Entries supplied >>
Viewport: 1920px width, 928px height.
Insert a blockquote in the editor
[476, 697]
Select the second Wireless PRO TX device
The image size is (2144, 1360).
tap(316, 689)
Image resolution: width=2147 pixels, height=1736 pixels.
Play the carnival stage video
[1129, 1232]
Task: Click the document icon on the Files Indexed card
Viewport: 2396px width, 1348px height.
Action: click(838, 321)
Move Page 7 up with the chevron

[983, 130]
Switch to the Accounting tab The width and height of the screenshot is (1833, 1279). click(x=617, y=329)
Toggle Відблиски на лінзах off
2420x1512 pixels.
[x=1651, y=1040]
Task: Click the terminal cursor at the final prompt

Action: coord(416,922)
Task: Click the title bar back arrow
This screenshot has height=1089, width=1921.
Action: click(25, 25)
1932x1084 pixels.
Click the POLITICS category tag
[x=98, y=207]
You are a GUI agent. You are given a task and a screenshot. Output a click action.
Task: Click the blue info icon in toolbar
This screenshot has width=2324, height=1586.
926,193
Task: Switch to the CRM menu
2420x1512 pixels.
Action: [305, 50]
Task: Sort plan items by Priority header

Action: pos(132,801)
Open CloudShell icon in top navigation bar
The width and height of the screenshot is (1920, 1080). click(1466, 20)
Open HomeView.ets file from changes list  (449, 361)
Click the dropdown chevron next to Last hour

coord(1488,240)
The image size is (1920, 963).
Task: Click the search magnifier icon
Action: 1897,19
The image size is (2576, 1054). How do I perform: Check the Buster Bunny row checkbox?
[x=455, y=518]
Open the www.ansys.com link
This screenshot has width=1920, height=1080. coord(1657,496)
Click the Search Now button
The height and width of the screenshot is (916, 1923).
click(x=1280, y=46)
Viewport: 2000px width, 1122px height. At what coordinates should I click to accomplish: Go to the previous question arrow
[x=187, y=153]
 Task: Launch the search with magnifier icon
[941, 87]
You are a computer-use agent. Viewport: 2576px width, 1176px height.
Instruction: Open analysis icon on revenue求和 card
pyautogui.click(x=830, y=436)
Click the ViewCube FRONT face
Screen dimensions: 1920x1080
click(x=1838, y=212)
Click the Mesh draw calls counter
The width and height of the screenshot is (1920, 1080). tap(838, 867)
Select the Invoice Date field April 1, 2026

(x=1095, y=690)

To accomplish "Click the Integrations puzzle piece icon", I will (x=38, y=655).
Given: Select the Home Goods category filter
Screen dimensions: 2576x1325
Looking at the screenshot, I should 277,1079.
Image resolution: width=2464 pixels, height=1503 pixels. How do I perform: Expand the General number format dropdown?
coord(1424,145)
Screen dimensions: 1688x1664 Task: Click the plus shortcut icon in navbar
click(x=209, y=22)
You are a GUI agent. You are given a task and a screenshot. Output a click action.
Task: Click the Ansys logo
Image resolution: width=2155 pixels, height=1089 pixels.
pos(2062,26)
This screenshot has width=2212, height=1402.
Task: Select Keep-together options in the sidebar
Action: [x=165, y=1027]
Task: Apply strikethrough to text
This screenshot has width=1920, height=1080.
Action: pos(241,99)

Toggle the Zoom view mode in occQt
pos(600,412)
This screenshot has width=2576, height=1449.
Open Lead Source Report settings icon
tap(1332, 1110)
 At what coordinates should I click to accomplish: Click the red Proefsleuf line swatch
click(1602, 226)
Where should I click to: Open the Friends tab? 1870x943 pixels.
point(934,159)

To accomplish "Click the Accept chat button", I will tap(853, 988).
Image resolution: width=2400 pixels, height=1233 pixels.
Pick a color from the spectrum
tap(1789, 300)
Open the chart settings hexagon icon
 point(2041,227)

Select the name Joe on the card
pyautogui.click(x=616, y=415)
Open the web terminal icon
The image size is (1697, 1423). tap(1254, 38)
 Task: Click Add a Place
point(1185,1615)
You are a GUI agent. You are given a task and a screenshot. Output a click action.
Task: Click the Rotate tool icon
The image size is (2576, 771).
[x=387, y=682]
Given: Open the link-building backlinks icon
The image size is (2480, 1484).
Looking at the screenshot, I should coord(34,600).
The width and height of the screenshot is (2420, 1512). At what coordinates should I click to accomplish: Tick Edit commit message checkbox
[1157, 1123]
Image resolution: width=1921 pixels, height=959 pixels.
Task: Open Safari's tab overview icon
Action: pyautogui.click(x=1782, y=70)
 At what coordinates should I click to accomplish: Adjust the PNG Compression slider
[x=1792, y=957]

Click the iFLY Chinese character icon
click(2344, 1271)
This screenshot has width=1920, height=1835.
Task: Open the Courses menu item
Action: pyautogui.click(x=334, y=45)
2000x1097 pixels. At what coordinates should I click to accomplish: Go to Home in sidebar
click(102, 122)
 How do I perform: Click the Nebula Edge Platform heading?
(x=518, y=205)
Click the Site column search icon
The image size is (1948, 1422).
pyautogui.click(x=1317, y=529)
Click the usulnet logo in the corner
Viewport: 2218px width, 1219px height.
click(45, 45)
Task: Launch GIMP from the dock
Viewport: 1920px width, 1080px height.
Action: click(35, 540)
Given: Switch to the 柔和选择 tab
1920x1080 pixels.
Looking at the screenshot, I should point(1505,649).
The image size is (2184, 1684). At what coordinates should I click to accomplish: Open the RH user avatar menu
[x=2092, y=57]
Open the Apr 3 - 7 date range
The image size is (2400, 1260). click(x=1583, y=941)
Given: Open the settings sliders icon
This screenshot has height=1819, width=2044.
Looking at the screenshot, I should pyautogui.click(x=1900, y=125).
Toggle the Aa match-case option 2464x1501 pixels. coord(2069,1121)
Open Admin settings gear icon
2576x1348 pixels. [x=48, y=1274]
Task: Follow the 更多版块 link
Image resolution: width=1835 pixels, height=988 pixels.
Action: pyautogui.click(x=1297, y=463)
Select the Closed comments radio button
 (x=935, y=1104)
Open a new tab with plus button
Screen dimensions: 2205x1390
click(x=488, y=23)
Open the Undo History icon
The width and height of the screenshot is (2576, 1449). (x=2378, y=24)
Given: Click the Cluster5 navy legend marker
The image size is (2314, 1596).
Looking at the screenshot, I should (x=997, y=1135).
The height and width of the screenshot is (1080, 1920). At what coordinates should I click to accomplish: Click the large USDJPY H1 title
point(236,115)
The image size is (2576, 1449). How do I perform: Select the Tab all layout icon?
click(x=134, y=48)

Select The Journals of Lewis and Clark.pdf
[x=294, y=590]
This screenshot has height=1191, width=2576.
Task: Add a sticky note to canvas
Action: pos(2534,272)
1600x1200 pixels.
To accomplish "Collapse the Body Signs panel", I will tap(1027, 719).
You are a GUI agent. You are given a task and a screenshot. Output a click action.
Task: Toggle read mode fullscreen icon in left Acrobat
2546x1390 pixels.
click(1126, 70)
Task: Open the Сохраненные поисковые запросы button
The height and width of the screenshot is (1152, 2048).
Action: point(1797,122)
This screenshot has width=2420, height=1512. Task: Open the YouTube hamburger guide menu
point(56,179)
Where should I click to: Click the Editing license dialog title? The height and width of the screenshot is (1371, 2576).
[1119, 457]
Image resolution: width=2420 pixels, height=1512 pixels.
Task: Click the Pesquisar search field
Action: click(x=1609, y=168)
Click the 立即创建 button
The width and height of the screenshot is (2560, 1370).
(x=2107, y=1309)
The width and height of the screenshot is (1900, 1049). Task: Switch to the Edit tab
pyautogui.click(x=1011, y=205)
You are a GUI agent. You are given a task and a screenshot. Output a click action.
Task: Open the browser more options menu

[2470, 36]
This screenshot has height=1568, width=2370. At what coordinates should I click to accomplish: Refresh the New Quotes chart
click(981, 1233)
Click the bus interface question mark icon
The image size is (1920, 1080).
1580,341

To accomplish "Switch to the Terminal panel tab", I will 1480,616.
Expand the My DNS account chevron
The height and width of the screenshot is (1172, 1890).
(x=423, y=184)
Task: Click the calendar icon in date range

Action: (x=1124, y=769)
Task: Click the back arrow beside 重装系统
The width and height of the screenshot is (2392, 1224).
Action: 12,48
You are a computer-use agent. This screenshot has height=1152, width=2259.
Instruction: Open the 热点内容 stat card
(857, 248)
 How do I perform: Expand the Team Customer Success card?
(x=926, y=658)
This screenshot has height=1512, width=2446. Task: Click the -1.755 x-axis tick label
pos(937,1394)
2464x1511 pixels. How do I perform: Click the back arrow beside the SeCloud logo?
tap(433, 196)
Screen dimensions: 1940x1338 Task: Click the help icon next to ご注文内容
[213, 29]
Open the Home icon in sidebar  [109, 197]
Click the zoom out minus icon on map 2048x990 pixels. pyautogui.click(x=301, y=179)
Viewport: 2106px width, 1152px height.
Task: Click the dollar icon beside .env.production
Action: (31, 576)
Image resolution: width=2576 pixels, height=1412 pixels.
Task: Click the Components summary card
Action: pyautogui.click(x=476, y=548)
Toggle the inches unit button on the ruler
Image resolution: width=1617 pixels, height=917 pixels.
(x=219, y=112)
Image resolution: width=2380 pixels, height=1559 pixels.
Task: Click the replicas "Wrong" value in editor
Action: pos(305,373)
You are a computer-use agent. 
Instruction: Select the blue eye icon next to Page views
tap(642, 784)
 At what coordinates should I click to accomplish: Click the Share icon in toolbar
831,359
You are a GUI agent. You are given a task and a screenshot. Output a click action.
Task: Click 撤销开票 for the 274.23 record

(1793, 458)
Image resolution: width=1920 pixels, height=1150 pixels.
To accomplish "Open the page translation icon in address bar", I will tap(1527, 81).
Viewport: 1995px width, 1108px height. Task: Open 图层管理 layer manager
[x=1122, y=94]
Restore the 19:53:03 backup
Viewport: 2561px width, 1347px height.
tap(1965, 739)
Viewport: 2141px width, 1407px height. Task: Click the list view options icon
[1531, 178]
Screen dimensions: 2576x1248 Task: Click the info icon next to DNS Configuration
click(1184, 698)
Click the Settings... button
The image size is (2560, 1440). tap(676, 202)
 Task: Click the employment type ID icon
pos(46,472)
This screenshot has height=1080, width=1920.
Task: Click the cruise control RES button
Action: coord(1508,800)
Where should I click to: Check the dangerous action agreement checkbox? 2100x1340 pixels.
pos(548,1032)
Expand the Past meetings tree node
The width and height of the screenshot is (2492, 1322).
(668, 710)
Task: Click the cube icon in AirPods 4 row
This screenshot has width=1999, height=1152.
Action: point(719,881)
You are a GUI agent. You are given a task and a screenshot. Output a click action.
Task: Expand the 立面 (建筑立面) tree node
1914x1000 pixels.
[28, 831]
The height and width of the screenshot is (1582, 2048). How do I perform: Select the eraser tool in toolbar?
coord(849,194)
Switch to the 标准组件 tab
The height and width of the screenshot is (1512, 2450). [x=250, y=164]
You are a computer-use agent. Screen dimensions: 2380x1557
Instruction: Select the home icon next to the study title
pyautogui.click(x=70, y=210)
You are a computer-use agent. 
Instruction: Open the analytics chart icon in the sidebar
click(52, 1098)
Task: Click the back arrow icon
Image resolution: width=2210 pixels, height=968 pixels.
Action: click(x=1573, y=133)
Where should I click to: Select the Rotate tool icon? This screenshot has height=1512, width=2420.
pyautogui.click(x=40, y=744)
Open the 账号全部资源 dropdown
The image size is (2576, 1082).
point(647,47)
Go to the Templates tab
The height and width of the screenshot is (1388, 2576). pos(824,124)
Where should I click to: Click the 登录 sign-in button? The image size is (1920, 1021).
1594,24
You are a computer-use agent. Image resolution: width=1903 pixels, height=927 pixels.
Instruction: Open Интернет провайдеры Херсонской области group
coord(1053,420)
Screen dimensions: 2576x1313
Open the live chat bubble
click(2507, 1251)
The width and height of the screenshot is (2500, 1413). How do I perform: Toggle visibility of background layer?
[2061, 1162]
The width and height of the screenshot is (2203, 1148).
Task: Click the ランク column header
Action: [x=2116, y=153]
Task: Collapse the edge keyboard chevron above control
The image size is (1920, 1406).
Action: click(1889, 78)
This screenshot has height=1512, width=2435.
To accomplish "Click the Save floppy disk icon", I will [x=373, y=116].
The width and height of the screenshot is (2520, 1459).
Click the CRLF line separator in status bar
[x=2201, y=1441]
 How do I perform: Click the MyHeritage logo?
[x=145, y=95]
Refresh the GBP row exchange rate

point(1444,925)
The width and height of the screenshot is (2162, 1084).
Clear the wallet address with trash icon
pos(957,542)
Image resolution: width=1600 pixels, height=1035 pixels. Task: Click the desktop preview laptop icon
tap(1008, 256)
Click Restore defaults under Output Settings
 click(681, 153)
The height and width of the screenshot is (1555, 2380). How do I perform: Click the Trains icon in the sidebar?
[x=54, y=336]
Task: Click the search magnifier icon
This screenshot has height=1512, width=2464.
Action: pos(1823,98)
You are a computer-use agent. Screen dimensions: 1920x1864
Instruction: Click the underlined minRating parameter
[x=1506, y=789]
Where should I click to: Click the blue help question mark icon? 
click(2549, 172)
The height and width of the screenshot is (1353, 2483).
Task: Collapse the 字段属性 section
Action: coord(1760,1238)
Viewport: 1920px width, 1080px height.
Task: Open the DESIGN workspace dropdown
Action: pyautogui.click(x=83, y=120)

About this exercise >> Go back to the listing above. Copy word for word the lines from the one with "This screenshot has width=2324, height=1586." through the one with "Click the ViewCube FRONT face", and nothing more.

Solution >>
This screenshot has width=2324, height=1586.
926,193
Task: Switch to the CRM menu
2420x1512 pixels.
Action: [305, 50]
Task: Sort plan items by Priority header

Action: pos(132,801)
Open CloudShell icon in top navigation bar
The width and height of the screenshot is (1920, 1080). click(1466, 20)
Open HomeView.ets file from changes list  (449, 361)
Click the dropdown chevron next to Last hour

coord(1488,240)
The image size is (1920, 963).
Task: Click the search magnifier icon
Action: 1897,19
The image size is (2576, 1054). How do I perform: Check the Buster Bunny row checkbox?
[x=455, y=518]
Open the www.ansys.com link
This screenshot has width=1920, height=1080. coord(1657,496)
Click the Search Now button
The height and width of the screenshot is (916, 1923).
click(x=1280, y=46)
Viewport: 2000px width, 1122px height. At what coordinates should I click to accomplish: Go to the previous question arrow
[x=187, y=153]
 Task: Launch the search with magnifier icon
[941, 87]
You are a computer-use agent. Viewport: 2576px width, 1176px height.
Instruction: Open analysis icon on revenue求和 card
pyautogui.click(x=830, y=436)
Click the ViewCube FRONT face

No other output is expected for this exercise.